» **Selection**:
I was in several rounds of the game while attending a graduate residency on the campus of St. John’s College in Santa Fe, when I stumbled into a bookstore and found Rumors of Water, by L.L. Barkat. I knew the book well. Frankly, it’s the book’s fault I was in Santa Fe in the first place. For me, the book was a life preserver. She showed me that it was possible to be a mother and be a writer. Every page helped me see myself differently. Every page offered a way into the writing life, and mamas were the VIPs. The moment I finished the book, I wrote to my dad (who’d sent me Rumors of Water), and said, “THIS is what I want to do!”
That afternoon, L.L.’s book was a friendly wave hello. “Remember me?” I imagined it saying. “You can do this.” I remembered why I’d come to Santa Fe — I was there to learn to write.
Perhaps it’s weird to think of books as friends, but that’s how I thought of Rumors of Water, and seeing it there made me feel less lonely. I gave the book a little pat and turned around feeling as though I could stay in this uncomfortable place a little longer.
Lettered Creatures, by Brad and Mark Leithauser, was the book I saw next. I was hoping to find the Complete Works of Gerard Manley Hopkins instead of a book about the ABCs, and I paged through it reluctantly, wondering if children’s books would be the only stories I’d ever understand all by myself. It turned out to be a reminder of what I could do with who I am: a woman and a mother who sees the world through stories.
Each letter gets a two-page spread: one for a creature that’s in the shape of the letter and one for the poem about the lettered creature.
For example, here’s H:
I’m called a wader, although given my
Habit of standing idly by
And just how hard it is to catch my eye,
You may prefer to think of me as a waiter.
To the fish swimming round me, such distinctions will
Come to seem striking only later –
Since I’m of no account to them until
They get the bill.
I bought the book for my daughters and dreamed up an afternoon when the three of us could make our own lettered creatures and poems. I left the bookstore still feeling shaky and scared, but refreshed and excited too. I would be like the heron and wade into this strong current of words. I would listen and observe and wait for the words to take hold and shape me into something both strange and familiar.

» **Supplied entries**:
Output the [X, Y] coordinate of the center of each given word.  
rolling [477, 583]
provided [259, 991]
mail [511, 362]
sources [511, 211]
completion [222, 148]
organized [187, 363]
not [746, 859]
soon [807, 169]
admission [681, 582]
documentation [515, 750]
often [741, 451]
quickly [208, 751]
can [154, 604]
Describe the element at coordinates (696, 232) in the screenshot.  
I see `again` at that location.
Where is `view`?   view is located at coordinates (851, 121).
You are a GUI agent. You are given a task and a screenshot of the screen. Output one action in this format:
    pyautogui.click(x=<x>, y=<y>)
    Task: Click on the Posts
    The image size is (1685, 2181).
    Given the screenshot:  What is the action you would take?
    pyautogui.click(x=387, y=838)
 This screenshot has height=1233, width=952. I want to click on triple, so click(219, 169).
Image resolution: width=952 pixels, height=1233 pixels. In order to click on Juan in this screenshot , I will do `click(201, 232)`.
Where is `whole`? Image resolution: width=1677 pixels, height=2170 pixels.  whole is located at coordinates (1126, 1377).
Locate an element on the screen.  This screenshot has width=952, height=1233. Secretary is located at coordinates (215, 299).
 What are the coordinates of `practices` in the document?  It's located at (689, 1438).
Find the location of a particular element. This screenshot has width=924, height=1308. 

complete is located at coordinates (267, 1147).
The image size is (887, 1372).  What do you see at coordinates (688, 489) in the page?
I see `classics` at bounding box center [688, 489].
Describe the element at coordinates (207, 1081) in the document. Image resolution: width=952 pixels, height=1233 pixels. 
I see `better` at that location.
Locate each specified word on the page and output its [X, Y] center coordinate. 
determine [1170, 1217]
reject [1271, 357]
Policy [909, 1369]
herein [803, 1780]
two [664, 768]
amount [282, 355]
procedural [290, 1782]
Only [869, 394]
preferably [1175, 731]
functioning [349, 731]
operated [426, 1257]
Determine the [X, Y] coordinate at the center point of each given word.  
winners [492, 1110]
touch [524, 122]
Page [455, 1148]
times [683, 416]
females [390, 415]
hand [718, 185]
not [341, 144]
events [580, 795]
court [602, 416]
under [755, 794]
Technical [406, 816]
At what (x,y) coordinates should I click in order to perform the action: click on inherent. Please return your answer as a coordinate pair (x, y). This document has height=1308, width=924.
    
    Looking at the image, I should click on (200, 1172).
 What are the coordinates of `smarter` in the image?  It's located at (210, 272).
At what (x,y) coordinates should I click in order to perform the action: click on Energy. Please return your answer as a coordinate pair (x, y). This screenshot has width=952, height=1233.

» **What to work on**: Reproduce the essay about the Santa Fe bookstore word for word, from "Perhaps it’s weird" up to and including "world through stories.".

» **Task solution**:
Perhaps it’s weird to think of books as friends, but that’s how I thought of Rumors of Water, and seeing it there made me feel less lonely. I gave the book a little pat and turned around feeling as though I could stay in this uncomfortable place a little longer.
Lettered Creatures, by Brad and Mark Leithauser, was the book I saw next. I was hoping to find the Complete Works of Gerard Manley Hopkins instead of a book about the ABCs, and I paged through it reluctantly, wondering if children’s books would be the only stories I’d ever understand all by myself. It turned out to be a reminder of what I could do with who I am: a woman and a mother who sees the world through stories.